Имеем ли мы дело со словом или с тенью слова, нельзя узнать, можно только чувствовать. Мы не чувствуем слово, пока не участвуем в событии, о котором слово. Слово касается нас, ожидая от нас ответа. Оно касается нас даже не как уже сказанное, а еще раньше в качестве значительности, которая одна у мира и слова и в которой укоренено слово родного языка. Мы всегда с самого начала имеем дело с этой значительностью, чувствуем ее, участвуем в ней, отвечаем ей. Мы осуществляемся в той мере, в какой принадлежим значительности события. Слово зовет нас к ответу.
10. Строгость философии.
Мы слышим слово, насколько способны отвечать ему. Поэтому никто другой в моем истолковании не может быть более значителен чем я сам. Мне только кажется, что я прибавляю вес себе, привлекая авторитетов. В действительности я их выравниваю, стаскивая до себя, делаю их такими же как я. Чтобы слово сохранило уровень, на котором было произнесено, у него должен быть способ существовать не только в истолковании. Это отчасти достигается, когда принимающий слово перестает быть интерпретатором и становится голосом авторитета, отдает свое тело без собственного духа егодуху. Авторитет становится здесь для своего хранителя чем‑то большим чем сам он, хранитель.

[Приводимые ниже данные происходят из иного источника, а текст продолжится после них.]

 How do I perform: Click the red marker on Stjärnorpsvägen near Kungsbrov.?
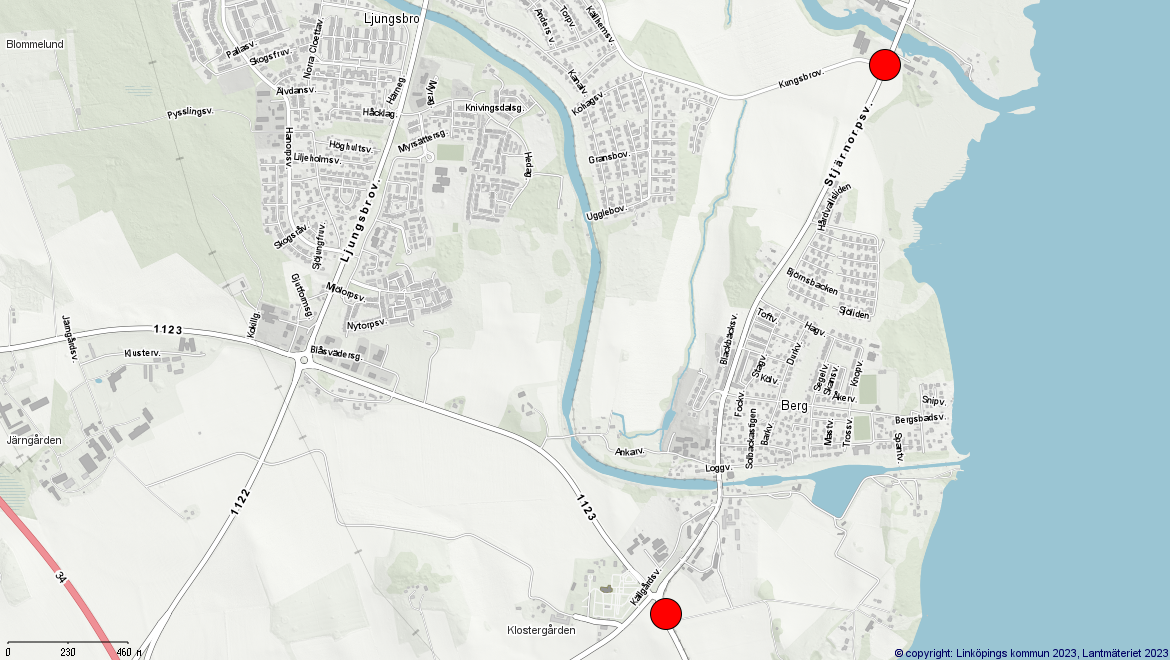point(884,64)
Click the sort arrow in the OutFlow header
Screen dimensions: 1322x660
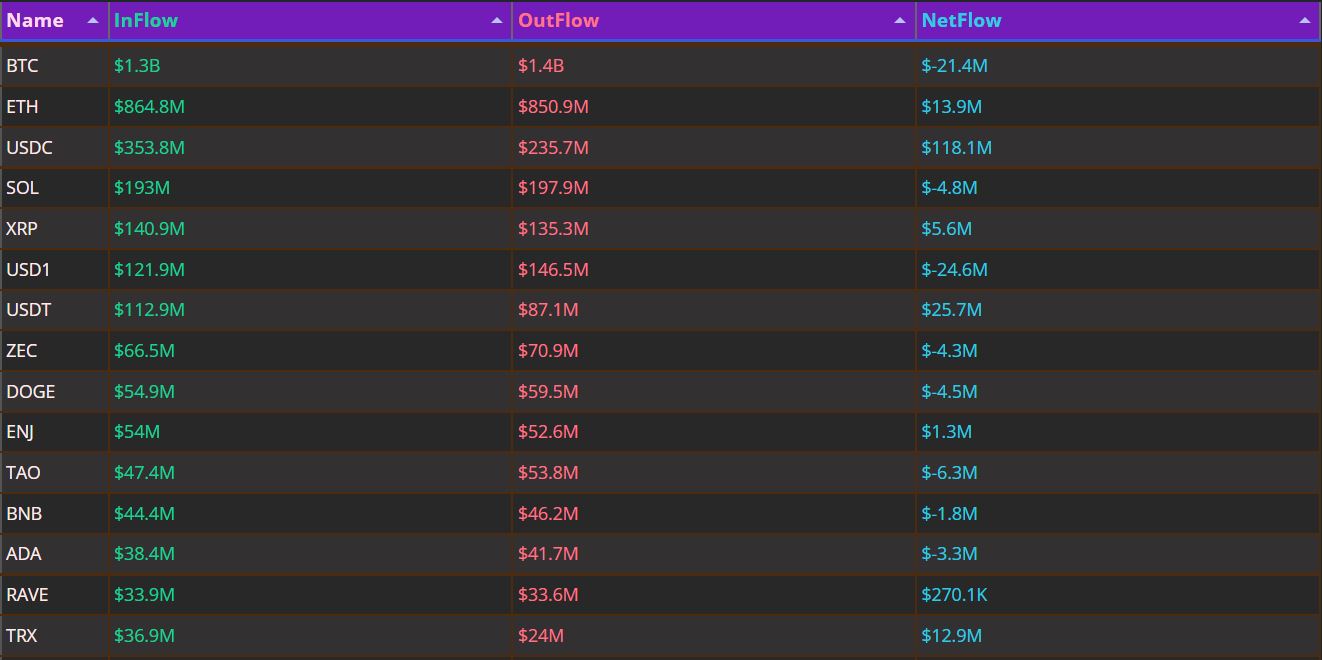900,21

Человек может отдать свое присутствие другому. «Не я живу, но живет во мне Христос», говорил апостол Павел (Гал 2, 20). Отдание себя не всегда рабский поступок. Такое отдание имело место в истории чаще чем кажется в нашем индивидуалистическом веке. Несчетное множество людей смиренно жило словом Божиим. Учением Маркса в нашем веке жили миллионы. Ученики и последователи совсем не обязательно должны при этом что‑то развивать. Слово авторитетов очень просторно. Конечно, для человека возможен самостоятельный путь, в его отношениях с миром посредники не нужны. Но возможно и обитание в чужом доме.

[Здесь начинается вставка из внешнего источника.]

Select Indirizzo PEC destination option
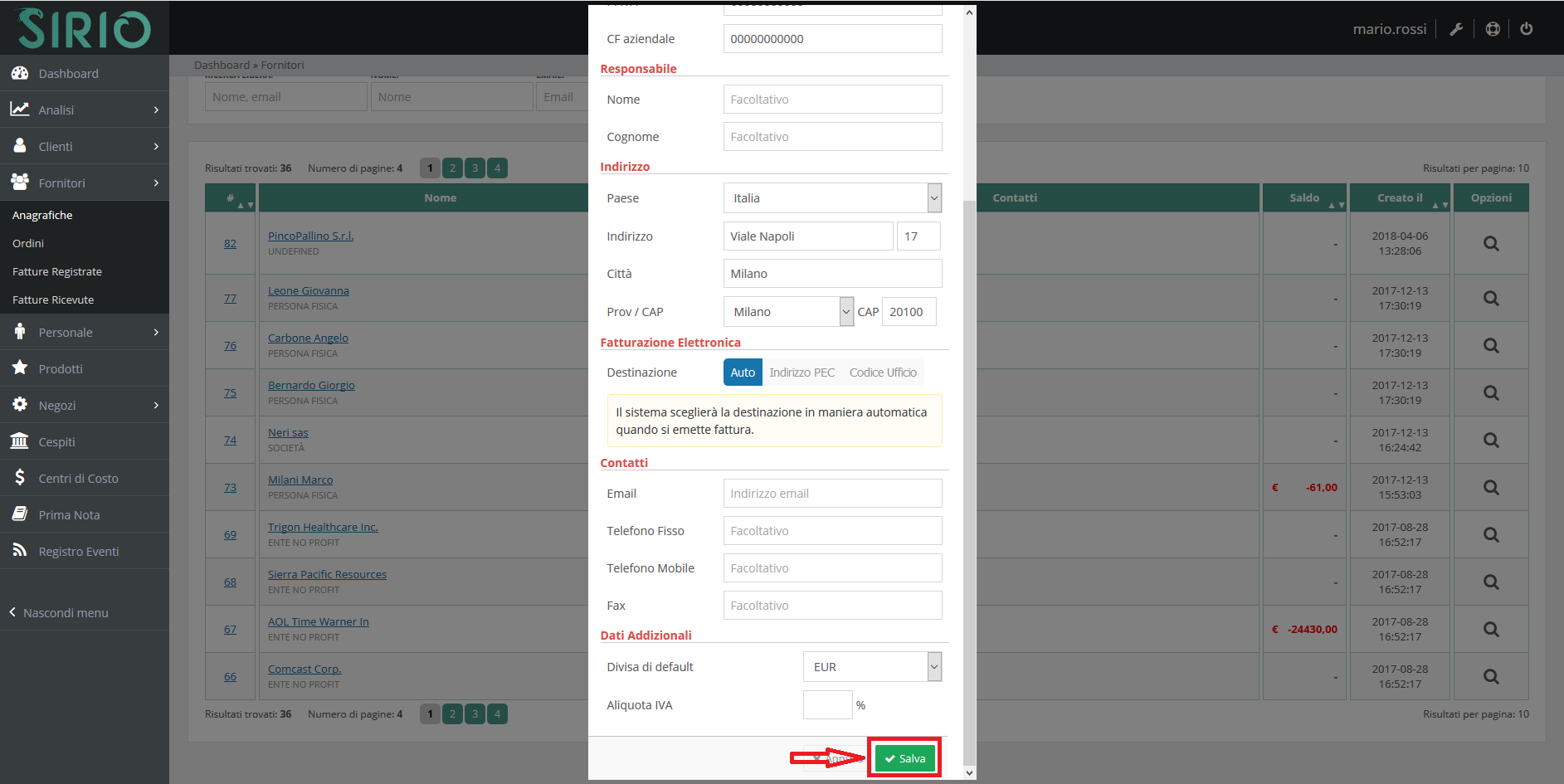 [801, 373]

Не надо спешить с приговором, что это не философский путь. Философия не состоялась бы без философских школ, без преданной готовности последователей воплотить в себе чужое слово. На верности мудрой системе возвышенной мысли всегда стояла община философов. Без людей, преданных букве Книги, у нас не было бы книги. Подвиг переписчиков, благодаря которым мы читаем древних, — что это, как не чистое дарение себя, отдание своего присутствия присутствию другого. Без такой же щедрой самоотверженности не было бы переписчиков другого, особого рода: переводчиков. Перевод это разновидность благоговейного переписывания, невозможная без отдания себя авторитету.
Может показаться, что время неумолимо толкает философские школы к переменам. На самом деле никакой неизбежности в их развитии нет. Скорее наоборот. Философские школы подобно религиозным общинам могут существовать вне потока времени, лишь упрочиваясь в самотождестве от изменения условий.

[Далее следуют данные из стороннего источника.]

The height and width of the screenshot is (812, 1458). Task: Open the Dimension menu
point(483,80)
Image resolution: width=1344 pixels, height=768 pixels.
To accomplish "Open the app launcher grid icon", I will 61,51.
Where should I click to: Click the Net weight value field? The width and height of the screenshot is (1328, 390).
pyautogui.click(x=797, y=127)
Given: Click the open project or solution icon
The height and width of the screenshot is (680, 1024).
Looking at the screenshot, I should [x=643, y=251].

Слово авторпроисходит не от греческого αὐτός, сам, а от латинского augere расти, увеличиваться, приумножать, усиливать. Авторитет это место разрастания смысла, обретающего способность вместить в себя многое. Рост в философии, как и везде, достигается не поодаль от этих мест. Он включает обязательную ступень безусловного следования учителям. Авторство в этом смысле возникает из преданности авторитету. В стороне от такой преданности мы философию не найдем.